= Lilly Be'Soer =

Papua New Guinean activist

Lilly Kolts Be'Soer is a women's rights activist from Papua New Guinea.

==Biography==
Be'Soer was born and raised in what is now Jiwaka Province in the highlands of Papua New Guinea. She founded Voice for Change, a non-governmental organisation which focuses on ending violence against women and girls. Be'Soer is a member of the United Nations Women Asia Pacific Civil Society Advisory Group and the Jiwaka Provincial Committee on Budgeting and Planning, Chair of the Family Violence Support Group in South Whagi District of Jiwaka Province and a member of the Pacific Women's Network Against Violence Against Women. Be'Soer also established a committee to address violence related to witchcraft and sorcery and she is the General-Secretary of the United Nations Women Highlands Regional Human Rights Defenders Network. She is the director of the Rural Women's Development Initiative in Papua New Guinea.

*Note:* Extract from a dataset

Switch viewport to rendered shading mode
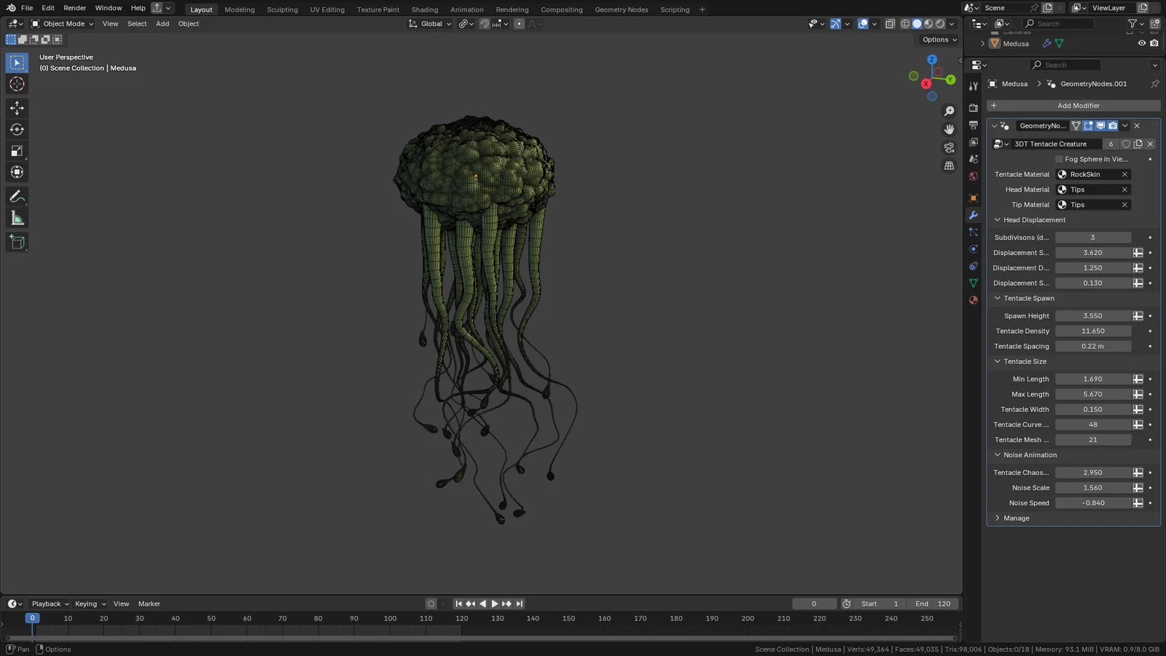The width and height of the screenshot is (1166, 656). [x=940, y=23]
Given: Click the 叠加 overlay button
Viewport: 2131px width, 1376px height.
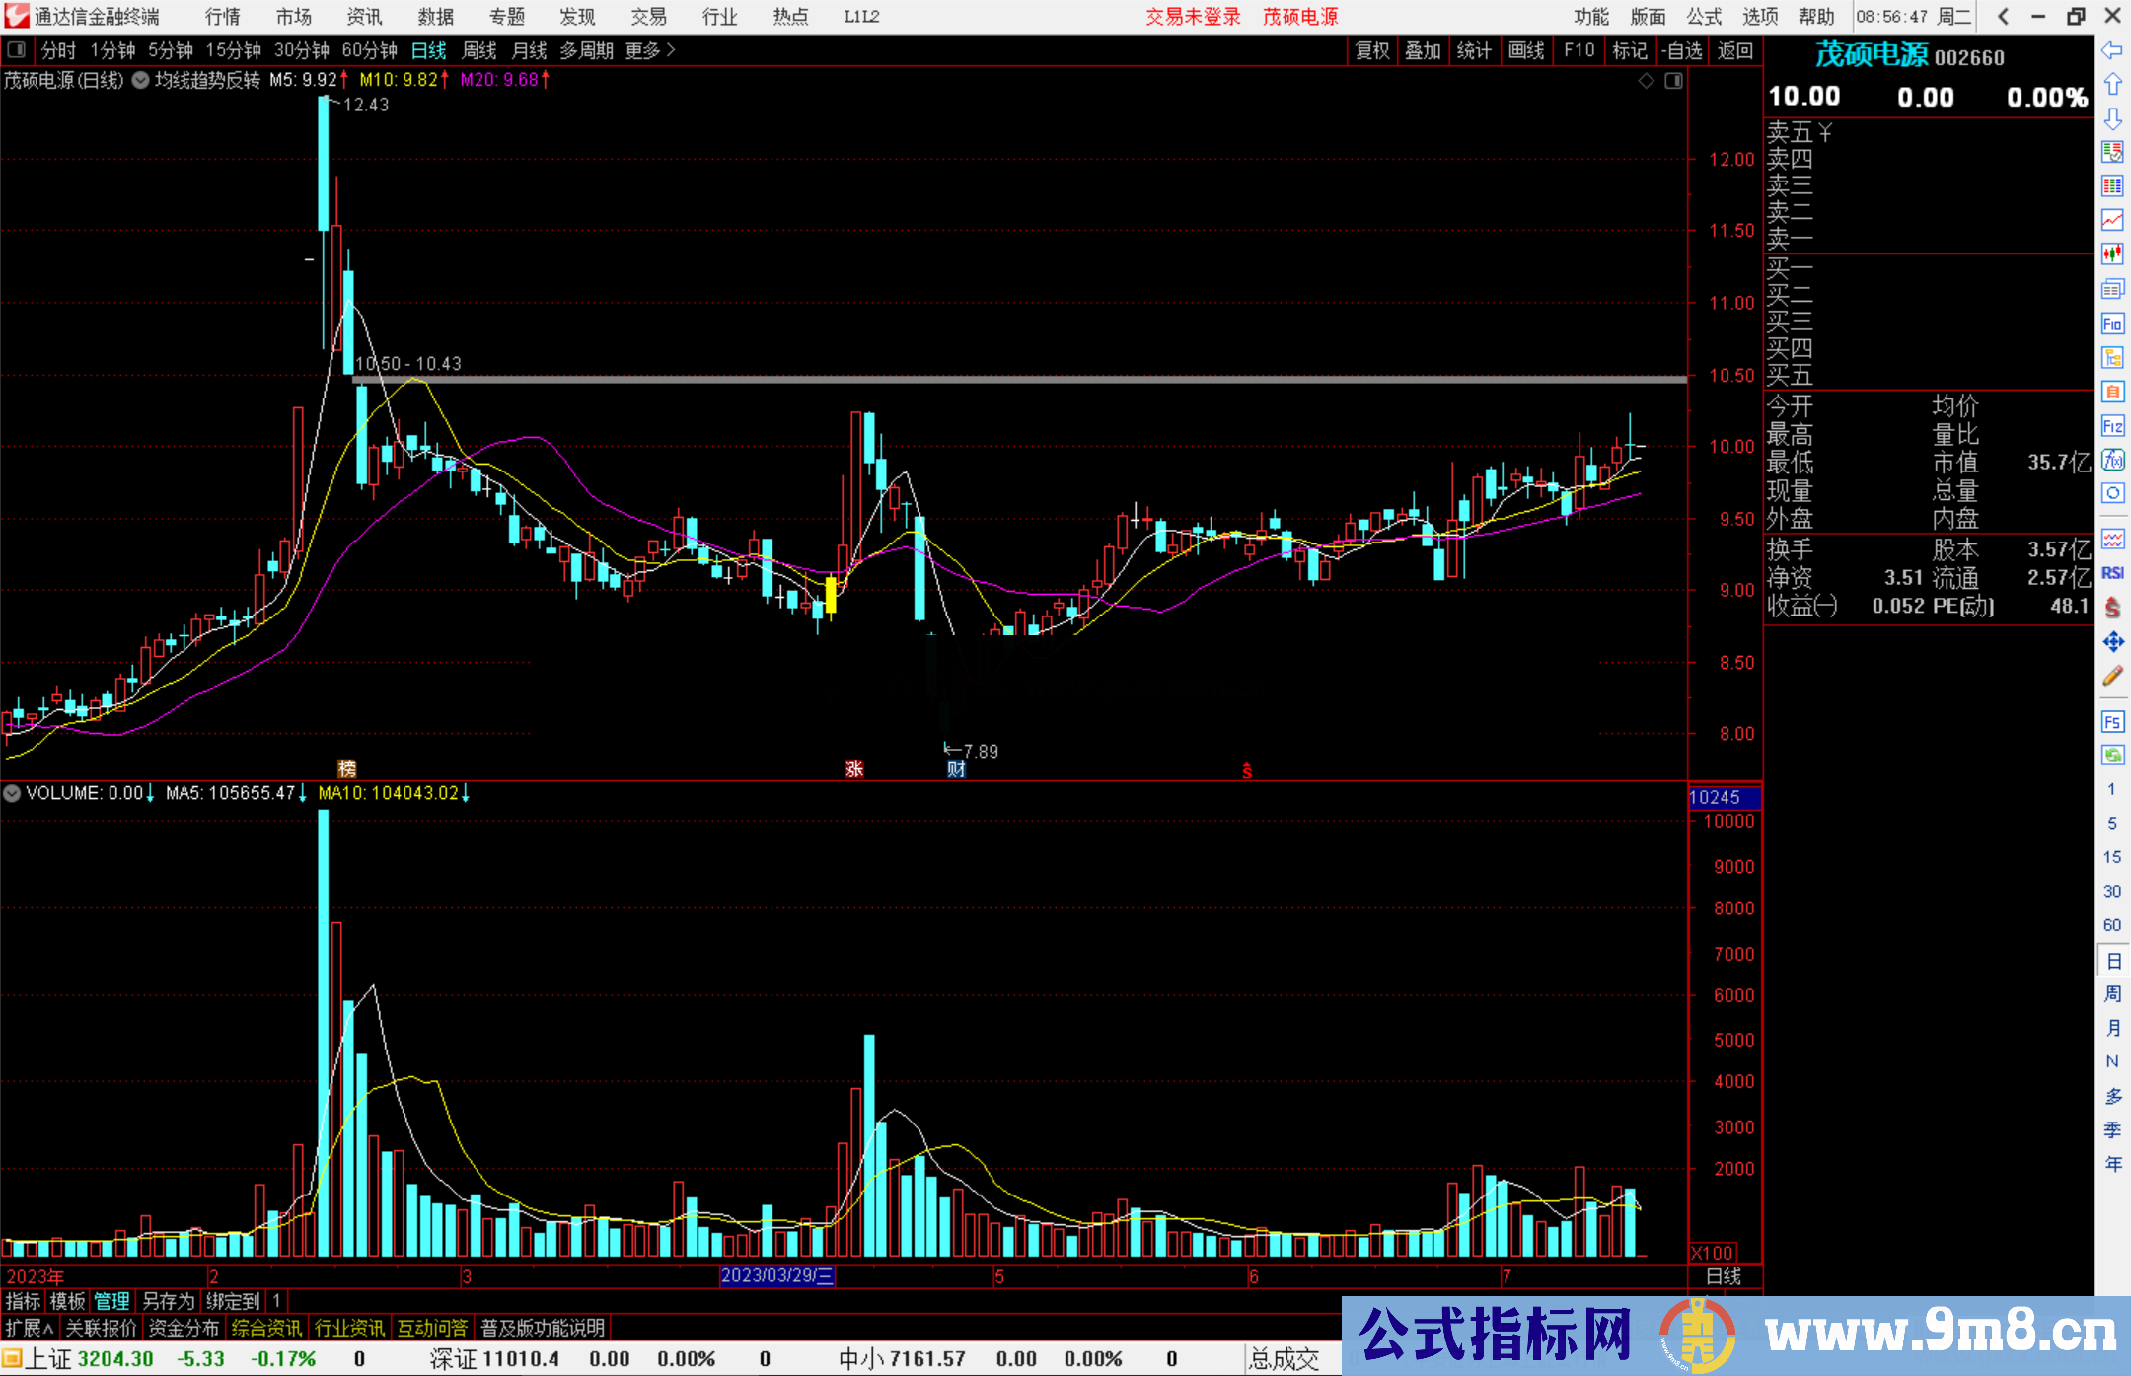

Be'Soer has also assisted with facilitating mediation in tribal conflicts and wars. In January 2012, she coordinated a peace agreement in Jiwaka Province between clans of the Kondika tribe who had been at war since 2009. The agreement included the resettlement of about 500 internally displaced families.

=== Recognition ===
In 2010 Be'Soer received the Pacific Human Rights Defenders Award.